RAINS INSIDE OF SUBWAY CAR; UNFAZED NEW YORKER CONTINUES TO EAT BREAKFAST SANDWICH pic.twitter.com/CzmhYtmkY6
— Ellie Sunakawa (@elliesunakawa) April 16, 2018
Ellie Sunakawa boarded the L train at Bedford Avenue around 10 a.m. when someone tapped her on the shoulder and told her to watch out for the rain inside the train. "The train jolted and it just started raining inside the car—luckily I still had my hood on," she told us. She didn't even notice the breakfast sandwich guy until after she rewatched her video: "When I watched the video later I saw this totally unbothered guy with the sandwich and laughed because it was the most New Yorker thing I’ve ever seen. Honestly I’d do the same, what is he going to just let it get wet? I know the MTA can’t control the weather but there’s no way it should’ve been raining inside the train —something really has to change."

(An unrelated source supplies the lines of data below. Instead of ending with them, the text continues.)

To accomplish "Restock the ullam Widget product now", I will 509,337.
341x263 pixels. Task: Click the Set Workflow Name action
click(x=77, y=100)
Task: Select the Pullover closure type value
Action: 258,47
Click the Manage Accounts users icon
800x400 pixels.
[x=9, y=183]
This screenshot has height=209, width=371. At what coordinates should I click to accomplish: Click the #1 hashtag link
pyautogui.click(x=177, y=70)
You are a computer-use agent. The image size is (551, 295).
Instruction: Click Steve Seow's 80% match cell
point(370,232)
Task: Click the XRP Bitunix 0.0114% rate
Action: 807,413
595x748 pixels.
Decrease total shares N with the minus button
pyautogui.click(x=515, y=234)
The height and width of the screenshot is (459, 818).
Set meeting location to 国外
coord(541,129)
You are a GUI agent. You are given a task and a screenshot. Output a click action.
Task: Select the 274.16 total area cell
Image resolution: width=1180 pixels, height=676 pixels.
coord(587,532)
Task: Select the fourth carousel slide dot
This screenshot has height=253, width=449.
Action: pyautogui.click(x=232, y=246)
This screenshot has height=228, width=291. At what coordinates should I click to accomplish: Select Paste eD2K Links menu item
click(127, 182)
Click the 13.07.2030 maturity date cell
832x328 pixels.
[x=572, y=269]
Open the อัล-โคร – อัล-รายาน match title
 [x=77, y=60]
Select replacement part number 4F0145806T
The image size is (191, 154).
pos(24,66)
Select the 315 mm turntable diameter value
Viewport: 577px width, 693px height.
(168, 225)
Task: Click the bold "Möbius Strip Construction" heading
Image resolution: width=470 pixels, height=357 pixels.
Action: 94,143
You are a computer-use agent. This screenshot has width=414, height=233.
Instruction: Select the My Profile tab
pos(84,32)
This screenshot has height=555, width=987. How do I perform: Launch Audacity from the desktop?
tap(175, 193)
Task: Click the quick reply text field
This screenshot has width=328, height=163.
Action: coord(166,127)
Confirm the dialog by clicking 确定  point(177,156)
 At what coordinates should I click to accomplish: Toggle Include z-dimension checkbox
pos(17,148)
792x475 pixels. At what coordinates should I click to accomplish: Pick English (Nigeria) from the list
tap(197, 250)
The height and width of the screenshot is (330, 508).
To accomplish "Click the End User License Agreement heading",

— Bret Hyde (@BretHyde) April 16, 2018
Bret Hyde captured the magical subway waterfall clip above just after 9 a.m. at the 42nd Street/Bryant Park station. "When the train stopped, the doors opened and I heard the cascade of water raining down from the next set of doors over from me," he said. "The people on the train and the platform didn't seem that put out by it (shoutout to the people in my mentions saying how strange it was there was that much room on the train itself), but at that point, it wasn't that surprising to see."
— Mike Murphy (@mcwm) April 16, 2018
Mike Murphy saw more flooding at the Court Square-23rd Street station in Queens around 10 a.m. "My commute usually takes like 35-40 mins, and today it took over an hour," he told us. "A whole bunch of people stood back from the flooding, not wanting to cross further down the platform, and the rest just ignored it, because I think sadly they're used to this sort of thing now."
Hope you don’t have to get off at Bryant Park pic.twitter.com/kuJYWHwnc3
— a ship (@Dangbattleship) April 16, 2018
Another tipster, who also took video at the Bryant Park station around 9 a.m., echoed Murphy's weary sentiments: "People were just trying to get around the waterfall and the whole thing had the usual kind of 'gird yourselves for Monday' air about it, which probably says something about the state of the subway these days."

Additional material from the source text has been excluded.